Business is good and cash flow positive (a rarity for a start-up) but continues to be significantly overvalued at the current levels.

4. What are the risks to the investment analysis?

Risks to the analysis are:

  • Competitive intensity is expected to go up. Horizontal players like Amazon and Flipkart are increasing their focus on the segment. VCs have pumped a lot of capital into the competitors after seeing the IPO's success. Other players like Reliance and Tata Digital are also looking to enter the space

  • The lack of profitable alternatives in the start-up space can keep retail investors interested in the short/medium term


About the Author

I have over 17 years of experience in venture capital, private equity, and investment banking in India and the Middle East across a wide variety of sectors. I was last working with Majid Al Futtaim Holding (MAF), a leading conglomerate in the Middle East, to look after investments, M&A, and venture capital. I have prior experience in India with Tata Capital (Private Equity), Merrill Lynch (Investment Banking or IB), and Ambit Corporate Finance (IB).

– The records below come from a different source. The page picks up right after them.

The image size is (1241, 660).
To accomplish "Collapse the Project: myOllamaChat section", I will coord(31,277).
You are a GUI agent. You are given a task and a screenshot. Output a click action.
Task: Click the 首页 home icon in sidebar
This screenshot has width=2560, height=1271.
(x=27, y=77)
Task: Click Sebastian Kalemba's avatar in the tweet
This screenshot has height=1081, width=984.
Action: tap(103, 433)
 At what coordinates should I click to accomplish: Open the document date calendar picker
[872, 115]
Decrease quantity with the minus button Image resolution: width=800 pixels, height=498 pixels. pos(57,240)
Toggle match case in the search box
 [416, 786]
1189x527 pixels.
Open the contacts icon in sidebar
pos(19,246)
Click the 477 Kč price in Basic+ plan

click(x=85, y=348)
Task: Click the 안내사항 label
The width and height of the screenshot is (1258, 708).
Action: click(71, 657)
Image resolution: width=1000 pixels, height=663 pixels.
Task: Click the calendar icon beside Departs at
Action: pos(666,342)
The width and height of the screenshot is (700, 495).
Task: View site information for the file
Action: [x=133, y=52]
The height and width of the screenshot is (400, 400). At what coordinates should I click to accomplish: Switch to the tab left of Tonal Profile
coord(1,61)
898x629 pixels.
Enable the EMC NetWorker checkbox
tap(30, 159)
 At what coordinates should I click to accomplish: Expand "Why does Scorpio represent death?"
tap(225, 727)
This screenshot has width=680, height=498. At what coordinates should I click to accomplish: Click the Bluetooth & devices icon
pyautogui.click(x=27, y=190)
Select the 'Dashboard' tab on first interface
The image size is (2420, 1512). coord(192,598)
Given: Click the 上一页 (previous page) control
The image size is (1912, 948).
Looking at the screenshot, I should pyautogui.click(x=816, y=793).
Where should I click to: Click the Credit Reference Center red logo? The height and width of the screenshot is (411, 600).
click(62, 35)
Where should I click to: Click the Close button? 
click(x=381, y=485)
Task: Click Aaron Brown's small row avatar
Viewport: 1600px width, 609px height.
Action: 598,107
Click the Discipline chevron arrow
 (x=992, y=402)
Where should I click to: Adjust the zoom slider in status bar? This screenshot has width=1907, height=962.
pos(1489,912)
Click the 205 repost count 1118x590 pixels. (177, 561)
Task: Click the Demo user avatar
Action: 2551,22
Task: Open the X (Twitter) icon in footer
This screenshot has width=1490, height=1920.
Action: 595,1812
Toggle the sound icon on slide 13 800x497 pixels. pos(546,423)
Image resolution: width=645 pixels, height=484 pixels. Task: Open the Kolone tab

I bring the long-term ownership mindset to the analysis.

I graduated from the MBA program of the Indian Institute of Management Lucknow (2005) after completing the Bachelor of Technology program at the Indian Institute of Technology, Kharagpur (2002).

I am an Insignificant Investor in the public market and co-founder of SocInvest.


I have no stock, option, or similar derivative position in any of the companies mentioned in the last 30 days, and shall not initiate any such positions within the next 5 days. I wrote this article myself, and it expresses my own opinions. I am not receiving compensation for it (other than from SocInvest). I have no business relationship with any company whose stock is mentioned in this article.

I am not a SEBI registered advisor. This article is purely for educational purposes and not to be construed as investment advice. Please consult your financial advisor before acting on it.

I have used publicly available information while writing this article.